Crime task force targets violent gang, breaks down Bless Team

A simple internet search and you can find Bless Team music videos, but others describe them as something else.

"What I look at this as, is a recruitment video," said Laura Crivello, assistant district attorney for Milwaukee County.

The video shows young men flaunting stacks of cash, guns and wearing multiple cell phones around their necks that are used to sell drugs, like marijuana, cocaine and heroin.

Police said the group has been linked to 22 overdoses.

"The amount of crime that this crew was doing on a daily basis was literally terrorizing the city," said Milwaukee Police Cpt. Jeff Micklitz.

Members of Wisconsin's HIDTA team, or High Intensity Drug Trafficking Areas, have seen the video before. HIDTA is a group of about 12 area police agencies that fight the community's drug problem.

Crivello said many of the people in the Bless Team video have been convicted and more cases are pending.

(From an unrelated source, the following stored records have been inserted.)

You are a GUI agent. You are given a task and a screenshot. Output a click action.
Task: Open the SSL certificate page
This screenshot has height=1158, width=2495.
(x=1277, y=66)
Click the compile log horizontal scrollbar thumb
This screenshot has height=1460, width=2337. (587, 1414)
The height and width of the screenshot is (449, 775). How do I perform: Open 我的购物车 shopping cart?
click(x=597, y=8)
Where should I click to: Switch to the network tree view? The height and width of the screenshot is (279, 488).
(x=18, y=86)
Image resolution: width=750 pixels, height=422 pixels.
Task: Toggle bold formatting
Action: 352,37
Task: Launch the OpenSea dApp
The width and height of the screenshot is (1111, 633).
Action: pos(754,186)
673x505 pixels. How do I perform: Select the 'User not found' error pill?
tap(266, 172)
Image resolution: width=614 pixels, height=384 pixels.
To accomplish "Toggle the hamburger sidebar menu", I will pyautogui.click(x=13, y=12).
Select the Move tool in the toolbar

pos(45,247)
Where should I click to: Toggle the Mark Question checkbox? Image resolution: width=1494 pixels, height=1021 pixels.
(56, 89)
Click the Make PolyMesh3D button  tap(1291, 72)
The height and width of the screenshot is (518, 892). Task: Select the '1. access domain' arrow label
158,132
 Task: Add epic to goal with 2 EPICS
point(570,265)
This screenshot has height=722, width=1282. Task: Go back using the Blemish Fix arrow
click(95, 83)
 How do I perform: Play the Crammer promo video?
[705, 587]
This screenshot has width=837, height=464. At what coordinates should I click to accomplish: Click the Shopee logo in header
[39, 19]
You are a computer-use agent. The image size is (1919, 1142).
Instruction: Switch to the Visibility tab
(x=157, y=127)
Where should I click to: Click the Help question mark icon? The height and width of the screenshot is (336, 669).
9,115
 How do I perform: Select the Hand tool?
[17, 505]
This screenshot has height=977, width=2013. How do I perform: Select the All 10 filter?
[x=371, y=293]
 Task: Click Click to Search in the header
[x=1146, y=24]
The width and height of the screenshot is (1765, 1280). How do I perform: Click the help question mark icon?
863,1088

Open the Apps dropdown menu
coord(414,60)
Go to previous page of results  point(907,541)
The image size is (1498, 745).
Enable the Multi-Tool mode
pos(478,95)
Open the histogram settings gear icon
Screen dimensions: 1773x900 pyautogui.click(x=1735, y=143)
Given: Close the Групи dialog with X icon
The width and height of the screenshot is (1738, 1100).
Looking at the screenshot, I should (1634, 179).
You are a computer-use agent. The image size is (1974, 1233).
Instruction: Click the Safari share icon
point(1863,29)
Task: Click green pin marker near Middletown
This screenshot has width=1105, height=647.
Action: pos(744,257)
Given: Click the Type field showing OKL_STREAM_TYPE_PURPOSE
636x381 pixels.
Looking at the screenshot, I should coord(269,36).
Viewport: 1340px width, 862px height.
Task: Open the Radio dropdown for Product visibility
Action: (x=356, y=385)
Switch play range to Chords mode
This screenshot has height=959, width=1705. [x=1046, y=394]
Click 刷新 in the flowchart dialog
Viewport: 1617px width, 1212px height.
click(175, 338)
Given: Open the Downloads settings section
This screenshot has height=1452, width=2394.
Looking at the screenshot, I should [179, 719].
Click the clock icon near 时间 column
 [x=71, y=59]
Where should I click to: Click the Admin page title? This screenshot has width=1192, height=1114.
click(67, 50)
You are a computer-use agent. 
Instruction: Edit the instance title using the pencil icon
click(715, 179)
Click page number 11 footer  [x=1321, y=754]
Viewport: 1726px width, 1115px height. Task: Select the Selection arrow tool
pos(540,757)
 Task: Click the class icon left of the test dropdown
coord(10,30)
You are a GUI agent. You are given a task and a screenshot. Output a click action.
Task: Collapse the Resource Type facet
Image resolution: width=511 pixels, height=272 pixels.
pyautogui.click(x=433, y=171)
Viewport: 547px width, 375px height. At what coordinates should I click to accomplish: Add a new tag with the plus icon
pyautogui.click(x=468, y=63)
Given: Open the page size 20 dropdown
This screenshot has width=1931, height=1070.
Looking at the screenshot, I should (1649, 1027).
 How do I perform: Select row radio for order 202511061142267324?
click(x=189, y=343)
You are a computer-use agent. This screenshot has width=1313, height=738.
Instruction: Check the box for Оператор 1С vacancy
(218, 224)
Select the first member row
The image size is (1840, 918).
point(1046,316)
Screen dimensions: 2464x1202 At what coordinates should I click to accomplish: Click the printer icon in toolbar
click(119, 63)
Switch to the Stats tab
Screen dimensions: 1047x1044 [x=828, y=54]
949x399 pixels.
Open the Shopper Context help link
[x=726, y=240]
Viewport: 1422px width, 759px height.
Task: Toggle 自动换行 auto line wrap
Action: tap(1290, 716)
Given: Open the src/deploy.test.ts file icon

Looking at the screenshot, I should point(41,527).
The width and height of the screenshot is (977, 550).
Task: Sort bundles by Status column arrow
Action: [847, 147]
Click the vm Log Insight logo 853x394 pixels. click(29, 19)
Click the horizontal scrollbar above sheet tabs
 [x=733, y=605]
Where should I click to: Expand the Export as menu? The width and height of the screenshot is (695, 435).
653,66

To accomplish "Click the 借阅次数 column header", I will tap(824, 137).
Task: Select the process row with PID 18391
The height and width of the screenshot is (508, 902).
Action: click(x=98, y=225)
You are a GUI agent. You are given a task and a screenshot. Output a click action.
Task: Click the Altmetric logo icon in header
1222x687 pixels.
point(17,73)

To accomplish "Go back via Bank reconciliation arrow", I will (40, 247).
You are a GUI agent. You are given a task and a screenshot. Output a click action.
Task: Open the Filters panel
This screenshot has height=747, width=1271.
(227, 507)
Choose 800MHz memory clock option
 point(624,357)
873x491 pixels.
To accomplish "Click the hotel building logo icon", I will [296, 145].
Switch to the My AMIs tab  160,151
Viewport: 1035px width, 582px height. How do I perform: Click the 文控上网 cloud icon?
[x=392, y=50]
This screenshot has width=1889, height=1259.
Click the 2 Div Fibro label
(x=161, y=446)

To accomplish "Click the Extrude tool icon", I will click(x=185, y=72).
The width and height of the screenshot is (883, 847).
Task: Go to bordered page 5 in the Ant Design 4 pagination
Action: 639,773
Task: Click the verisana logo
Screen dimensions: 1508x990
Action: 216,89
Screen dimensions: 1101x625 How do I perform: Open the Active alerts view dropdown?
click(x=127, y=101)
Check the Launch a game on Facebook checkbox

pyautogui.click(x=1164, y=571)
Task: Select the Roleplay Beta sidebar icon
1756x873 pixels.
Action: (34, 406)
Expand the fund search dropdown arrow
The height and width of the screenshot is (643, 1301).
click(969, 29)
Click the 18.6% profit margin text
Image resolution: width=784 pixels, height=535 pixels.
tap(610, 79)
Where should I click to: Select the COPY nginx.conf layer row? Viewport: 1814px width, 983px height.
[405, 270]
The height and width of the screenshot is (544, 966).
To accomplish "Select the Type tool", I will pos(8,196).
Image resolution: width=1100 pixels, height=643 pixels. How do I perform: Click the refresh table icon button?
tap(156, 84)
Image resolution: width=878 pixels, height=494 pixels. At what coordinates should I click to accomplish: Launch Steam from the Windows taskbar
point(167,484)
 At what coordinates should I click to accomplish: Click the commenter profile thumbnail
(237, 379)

"The community is tired of the violence," she said. "We're tired of the heroin traffickers, the carjackings and something has to change. I think HIDTA has taken great steps to effectuate that."

Locking up drug dealers starts with solid police work. Undercover detectives have to outsmart the criminals who know how to abuse the system.

"We knew these guys led police on a number of high speed chases day in and day out, but the police weren't allowed to chase because of policy," said one West Allis detective who needed to conceal his identity.

Instead, detectives used surveillance and informants to catch bless team members like James Powell operate out of mobile drug houses, or, stolen cars with tinted out windows.

"Rather than steal the cars themselves, they were employing young kids out there who would go out and steal the cars in burglaries or carjackings and reward them by giving them money for those vehicles," Cpt. Micklitz said.

For four months, task force members built a case they believe would stick against the 25-year-old, who had been convicted twice before on drug charges.

Court papers show he was recorded conducting two drug deals and ran from police at least three times.

He was chased down and arrested at his girlfriends house in April, with keys to a stolen car in his pants pocket and two screws. Investigators said the Bless Team uses them to "quickly swap license plates on stolen vehicles."

"It's almost like real-life grand theft auto," said Cpt. Micklitz.

But law enforcement said the game is over, as HIDTA's investigation into the Bless Team nears an end.

"Every case has resulted in prison sentences," Crivello said. "These are not slap on the hands."

"For now at least, it's that much safer in Milwaukee," said the undercover detective.

Powell's case is nearing trial.

Meanwhile, HIDTA members said their work isn't over. They couldn't say who's next on their radar, but tell CBS 58 that criminal history, what the crew is involved in and complaints from citizens factor into their targeted investigations.